Make it your ambition to lead a quiet life. — 1 Thessalonians 4:11

Beloved! This is our spirit’s deepest need. It is thus that we can learn to know God. It is thus that we receive spiritual refreshment and nutriment. It is thus that we are nourished and fed. It is thus that we receive the Living Bread. It is thus that our very bodies are healed, and our spirits drink in the life of our risen Lord, and we go forth to life’s conflicts and duties like the flower that has drunk in, through the shades of the night, the cool and crystal drops of dew. But the dew never falls on a stormy night, so the dews of His Grace never come to the restless soul.

We cannot go through life strong and fresh on constant express trains with ten minutes for lunch:

we must have quiet hours, secret places of the Most High, times of waiting upon the Lord, when we renew our strength and learn to mount up on wings as eagles, and then come back to run and not be weary, and to walk and not faint.

The best thing about this stillness is that it gives God a chance to work.

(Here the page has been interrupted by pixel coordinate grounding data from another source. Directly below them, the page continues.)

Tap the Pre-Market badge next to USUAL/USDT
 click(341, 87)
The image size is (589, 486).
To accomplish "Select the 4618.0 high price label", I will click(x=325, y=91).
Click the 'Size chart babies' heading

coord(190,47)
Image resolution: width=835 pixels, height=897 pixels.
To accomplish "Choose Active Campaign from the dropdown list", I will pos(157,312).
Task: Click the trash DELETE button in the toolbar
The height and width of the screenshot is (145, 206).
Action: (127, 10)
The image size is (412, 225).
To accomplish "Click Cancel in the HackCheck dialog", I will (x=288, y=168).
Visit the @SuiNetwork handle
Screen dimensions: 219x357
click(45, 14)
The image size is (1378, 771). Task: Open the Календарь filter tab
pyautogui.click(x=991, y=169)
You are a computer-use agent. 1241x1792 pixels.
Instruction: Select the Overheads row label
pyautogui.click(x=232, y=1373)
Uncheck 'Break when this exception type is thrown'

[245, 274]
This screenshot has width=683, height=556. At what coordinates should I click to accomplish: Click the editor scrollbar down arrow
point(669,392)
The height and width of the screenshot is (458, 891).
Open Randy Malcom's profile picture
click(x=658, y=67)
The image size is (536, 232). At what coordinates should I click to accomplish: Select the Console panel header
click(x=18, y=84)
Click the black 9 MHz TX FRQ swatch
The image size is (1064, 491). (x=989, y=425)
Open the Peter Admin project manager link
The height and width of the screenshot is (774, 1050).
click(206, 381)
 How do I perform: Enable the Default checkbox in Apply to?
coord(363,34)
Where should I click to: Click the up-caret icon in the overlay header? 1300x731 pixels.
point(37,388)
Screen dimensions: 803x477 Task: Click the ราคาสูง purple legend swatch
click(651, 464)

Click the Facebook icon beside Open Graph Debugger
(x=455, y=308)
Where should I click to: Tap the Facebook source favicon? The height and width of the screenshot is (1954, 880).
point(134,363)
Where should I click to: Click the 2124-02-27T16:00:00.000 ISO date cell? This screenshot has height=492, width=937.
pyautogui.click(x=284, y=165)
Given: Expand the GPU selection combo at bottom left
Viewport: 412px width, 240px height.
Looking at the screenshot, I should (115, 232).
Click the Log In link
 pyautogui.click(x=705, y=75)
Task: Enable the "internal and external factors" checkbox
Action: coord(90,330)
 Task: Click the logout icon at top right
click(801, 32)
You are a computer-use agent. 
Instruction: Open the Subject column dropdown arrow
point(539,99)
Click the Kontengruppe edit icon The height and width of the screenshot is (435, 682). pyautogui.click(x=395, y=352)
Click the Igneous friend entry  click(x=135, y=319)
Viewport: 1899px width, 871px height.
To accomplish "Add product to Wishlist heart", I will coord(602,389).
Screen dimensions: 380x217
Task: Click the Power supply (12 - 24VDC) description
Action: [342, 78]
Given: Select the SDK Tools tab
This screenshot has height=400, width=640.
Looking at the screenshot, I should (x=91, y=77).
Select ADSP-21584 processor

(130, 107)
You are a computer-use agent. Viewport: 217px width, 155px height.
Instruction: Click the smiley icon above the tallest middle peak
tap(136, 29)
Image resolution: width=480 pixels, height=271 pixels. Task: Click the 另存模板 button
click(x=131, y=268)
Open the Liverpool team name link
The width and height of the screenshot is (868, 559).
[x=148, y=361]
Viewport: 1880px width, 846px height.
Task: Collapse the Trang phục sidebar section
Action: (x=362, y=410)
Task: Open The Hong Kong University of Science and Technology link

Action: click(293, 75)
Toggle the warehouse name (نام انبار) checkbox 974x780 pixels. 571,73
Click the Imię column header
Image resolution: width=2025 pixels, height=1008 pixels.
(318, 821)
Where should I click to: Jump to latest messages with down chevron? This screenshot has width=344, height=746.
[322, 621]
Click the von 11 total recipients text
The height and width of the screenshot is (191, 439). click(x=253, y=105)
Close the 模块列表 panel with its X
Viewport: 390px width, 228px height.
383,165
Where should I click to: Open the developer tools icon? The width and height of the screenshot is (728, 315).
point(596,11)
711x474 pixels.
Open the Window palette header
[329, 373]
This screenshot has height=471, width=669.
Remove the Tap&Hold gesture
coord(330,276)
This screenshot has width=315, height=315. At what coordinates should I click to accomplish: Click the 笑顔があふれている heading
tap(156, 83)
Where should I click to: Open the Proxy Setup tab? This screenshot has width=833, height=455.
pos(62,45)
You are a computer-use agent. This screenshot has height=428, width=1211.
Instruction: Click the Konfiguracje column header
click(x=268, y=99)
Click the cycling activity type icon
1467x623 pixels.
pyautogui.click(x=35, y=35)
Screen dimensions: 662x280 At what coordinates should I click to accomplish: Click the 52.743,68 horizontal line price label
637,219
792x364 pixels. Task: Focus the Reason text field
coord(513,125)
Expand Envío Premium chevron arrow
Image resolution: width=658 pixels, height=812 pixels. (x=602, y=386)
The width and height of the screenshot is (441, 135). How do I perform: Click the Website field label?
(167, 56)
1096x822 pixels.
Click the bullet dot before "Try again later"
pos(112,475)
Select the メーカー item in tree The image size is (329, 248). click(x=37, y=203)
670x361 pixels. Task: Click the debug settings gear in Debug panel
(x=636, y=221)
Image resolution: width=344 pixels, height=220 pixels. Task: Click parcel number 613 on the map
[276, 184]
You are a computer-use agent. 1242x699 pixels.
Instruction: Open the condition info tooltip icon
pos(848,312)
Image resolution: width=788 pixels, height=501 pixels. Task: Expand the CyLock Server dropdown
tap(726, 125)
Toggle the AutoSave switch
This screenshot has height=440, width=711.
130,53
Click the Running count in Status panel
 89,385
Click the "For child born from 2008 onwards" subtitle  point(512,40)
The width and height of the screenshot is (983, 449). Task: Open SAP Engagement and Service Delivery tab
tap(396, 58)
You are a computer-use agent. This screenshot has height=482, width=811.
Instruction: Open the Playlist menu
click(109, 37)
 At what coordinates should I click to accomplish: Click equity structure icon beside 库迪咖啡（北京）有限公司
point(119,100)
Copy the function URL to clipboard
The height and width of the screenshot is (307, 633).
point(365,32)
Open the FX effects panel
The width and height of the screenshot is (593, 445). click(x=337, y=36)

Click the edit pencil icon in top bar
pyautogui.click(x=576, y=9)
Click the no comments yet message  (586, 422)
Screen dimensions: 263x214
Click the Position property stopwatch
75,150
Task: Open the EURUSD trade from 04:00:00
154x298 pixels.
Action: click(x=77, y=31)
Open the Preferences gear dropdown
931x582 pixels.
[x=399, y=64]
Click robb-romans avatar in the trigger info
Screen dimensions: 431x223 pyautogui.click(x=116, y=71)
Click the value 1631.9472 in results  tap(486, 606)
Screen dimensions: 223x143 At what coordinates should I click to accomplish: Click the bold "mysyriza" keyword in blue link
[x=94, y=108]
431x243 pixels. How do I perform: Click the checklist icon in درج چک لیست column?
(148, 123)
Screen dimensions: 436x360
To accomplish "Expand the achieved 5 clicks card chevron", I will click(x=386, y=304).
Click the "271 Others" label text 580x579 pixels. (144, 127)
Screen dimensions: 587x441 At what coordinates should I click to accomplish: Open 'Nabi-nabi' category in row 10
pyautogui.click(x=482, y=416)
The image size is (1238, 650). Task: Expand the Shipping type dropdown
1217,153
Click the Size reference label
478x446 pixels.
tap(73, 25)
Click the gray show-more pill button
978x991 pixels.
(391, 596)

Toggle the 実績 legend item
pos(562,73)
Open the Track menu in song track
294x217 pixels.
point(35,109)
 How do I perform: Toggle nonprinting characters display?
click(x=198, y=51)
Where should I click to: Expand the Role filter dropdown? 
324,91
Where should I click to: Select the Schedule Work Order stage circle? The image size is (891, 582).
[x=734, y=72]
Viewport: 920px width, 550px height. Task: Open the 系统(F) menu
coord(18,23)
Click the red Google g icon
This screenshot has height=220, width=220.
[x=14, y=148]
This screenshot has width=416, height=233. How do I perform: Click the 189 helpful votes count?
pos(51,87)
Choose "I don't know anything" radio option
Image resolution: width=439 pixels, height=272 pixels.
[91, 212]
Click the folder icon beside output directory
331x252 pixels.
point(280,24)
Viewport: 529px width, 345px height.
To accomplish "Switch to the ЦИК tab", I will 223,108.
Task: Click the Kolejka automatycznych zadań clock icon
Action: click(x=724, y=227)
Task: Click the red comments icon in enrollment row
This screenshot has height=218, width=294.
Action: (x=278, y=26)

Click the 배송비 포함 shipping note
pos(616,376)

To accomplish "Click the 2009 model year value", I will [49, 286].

Anyone who enters God’s rest also rests from their works, just as God did from His. — Hebrews 4:10

and when we cease from our thoughts, God’s thoughts come into us; when we get still from our restless activity,

God… works in [us] to will and to act in order to fulfill His good purpose. — Philippians 2:13

and we have but to work it out.

Beloved! let us take His stillness!

~ A. B. Simpson

Jesus, Deliverer, come Thou to me;

Soothe Thou my voyaging,

Over life’s sea!

Excerpted with permission from Springs in the Valley by L. B. Cowman, copyright Zondervan.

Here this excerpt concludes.